Task statement. The response must consist of the lines from the one holding "Instruction: Click the" through the final line of the entries, given again exactly and without any pictures.

Raw data.
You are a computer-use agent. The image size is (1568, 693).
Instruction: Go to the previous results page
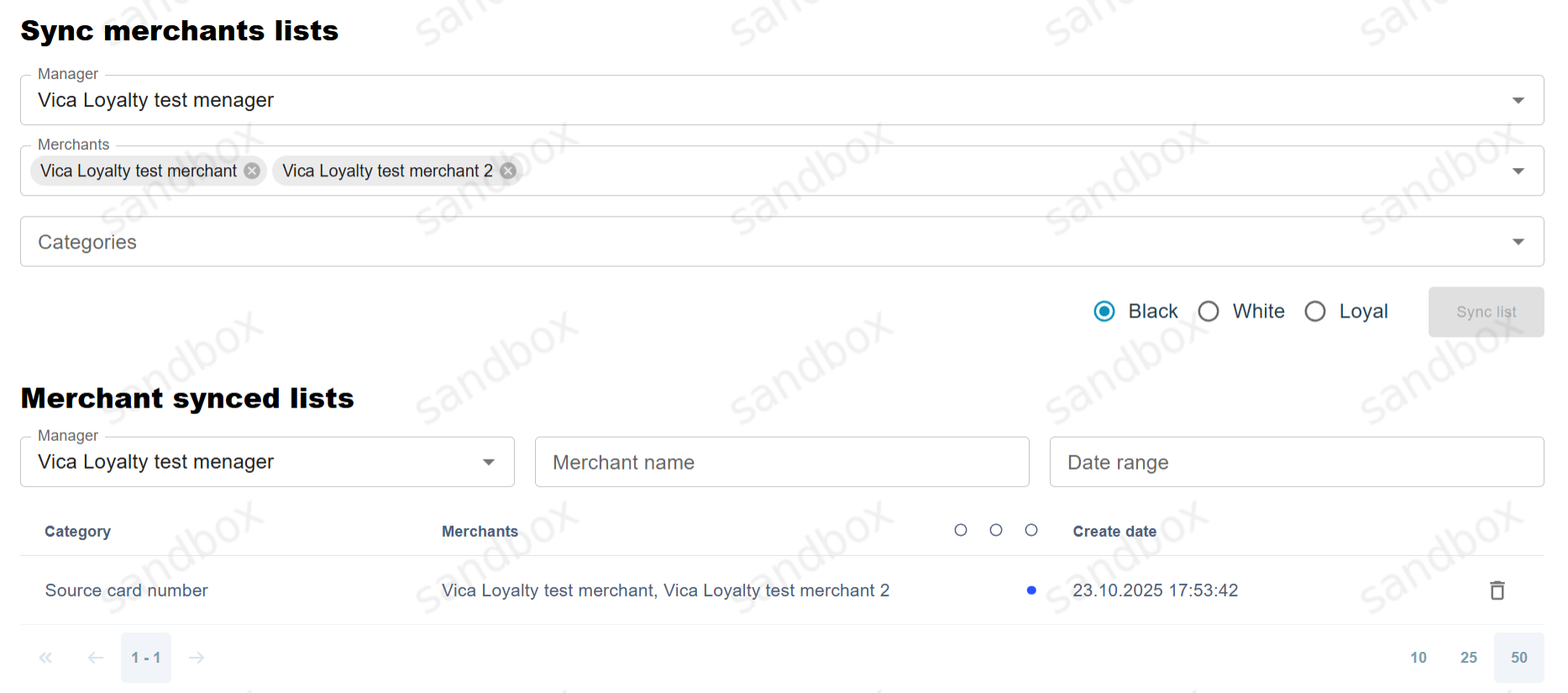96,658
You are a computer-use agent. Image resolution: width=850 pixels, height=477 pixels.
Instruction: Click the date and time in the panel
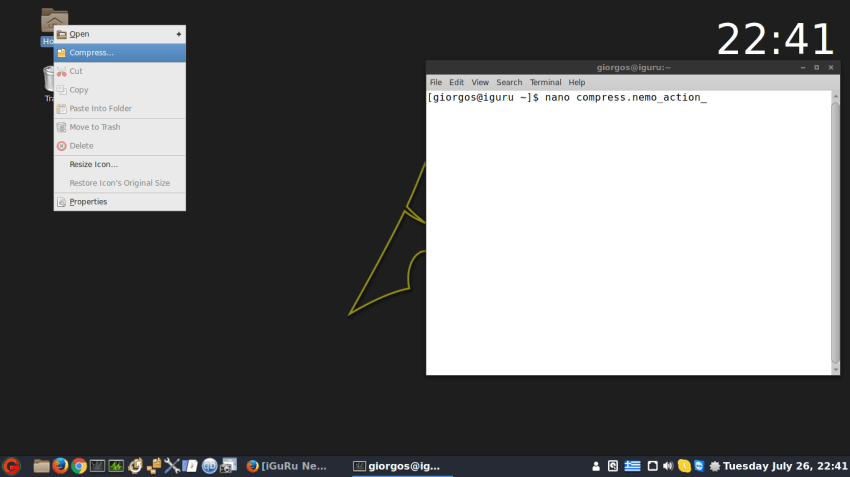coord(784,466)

Your response.
Instruction: Click the date and time in the panel
coord(784,466)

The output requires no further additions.